Write out, word for word, the stretch of the interview below that opens with the words containing "Our novel The" and closes with "It is a need.".

--- start of Passage provided ---

Fiona: Tell us your latest news?

Our novel The Hidden Chalice of the Cloud People has been published on the Kindle section of Amazon.com. Huzzah!

 

 
Fiona: When and why did you begin writing?

Leif: Eons ago and because my Muse commanded it should be so!

Jason: I have been writing my entire life, it seems to be part of me.

I have to write daily, like breathing and brushing my teeth. It is a need.

 

 

Fiona: When did you first consider yourself a writer?

Sometime during the writing of this lengthy first manuscript, long before its completion, we crossed the threshold into officially considering ourselves “writers”.

 

 
Fiona: What inspired you to write your first book?

 

A desire to satirize a genre that seems to be running out of original and innovative ideas (whilst progressively growing bleaker) is what inspired our mammoth creation.

 

 

Fiona: Do you have a specific writing style?

Our writing style is an effete throwback to the earlier writing forms and styles of the authors of the 1800’s such as Lewis Carroll, Washington Irving, and Robert Louis Stevenson.

 

 
Fiona: How did you come up with the title?

 

An auspex was consulted, for a small fee, to divine which title would ameliorate the book’s profitability. No, but seriously, the title flows naturally from the plot of the manuscript. It is also an allusion to the massy tale’s satirical contents as the magical item or artifact hinted at is not as hidden as one might suspect. Things are not exactly what they seem.

 

 

Fiona: Is there a message in your novel that you want readers to grasp?

Even blind Tiresias at the mystical height of his prophetic sight might not have been able to decipher a message in it that could withstand rationality’s scalding light. We leave our diligent readers to glean the message(s) for themselves and to interpret the meaning hidden within the tower of text. It is a possibly poignant puzzle to be solved by those with ample determination and powerful resolve.

 

 
Fiona: How much of the book is realistic?

The supernal landlords of the cosmos forbid there should be anything realistic to the story! To be honest (and quite possibly serious), there are societal elements and cultural components and certain characters in the beginning that are grounded in a realism familiar to modernity.

--- end of Passage provided ---
--- start of Raw data ---

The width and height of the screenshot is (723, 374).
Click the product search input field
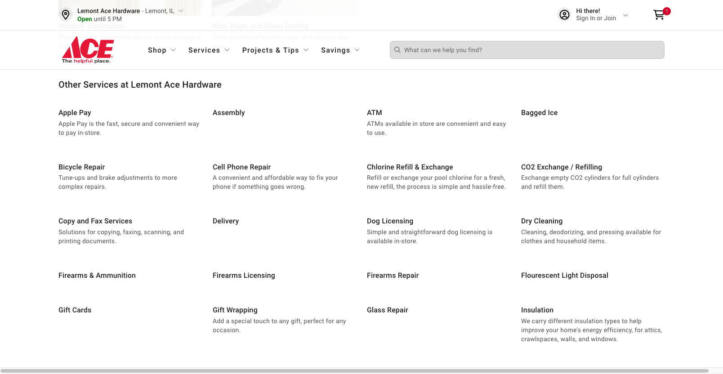[x=531, y=50]
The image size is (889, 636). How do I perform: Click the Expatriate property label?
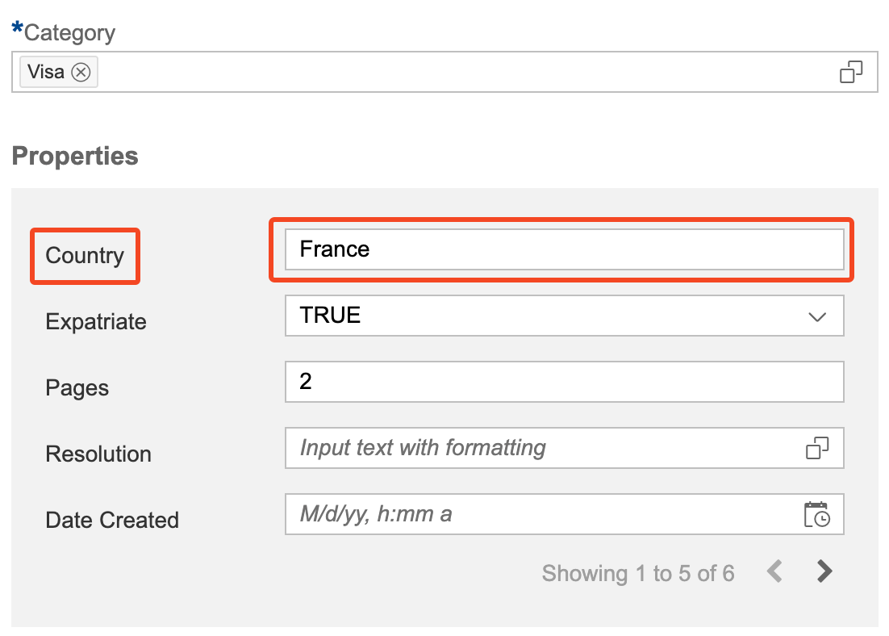click(96, 322)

--- end of Raw data ---

● **Result of the exercise**
Our novel The Hidden Chalice of the Cloud People has been published on the Kindle section of Amazon.com. Huzzah!

 

 
Fiona: When and why did you begin writing?

Leif: Eons ago and because my Muse commanded it should be so!

Jason: I have been writing my entire life, it seems to be part of me.

I have to write daily, like breathing and brushing my teeth. It is a need.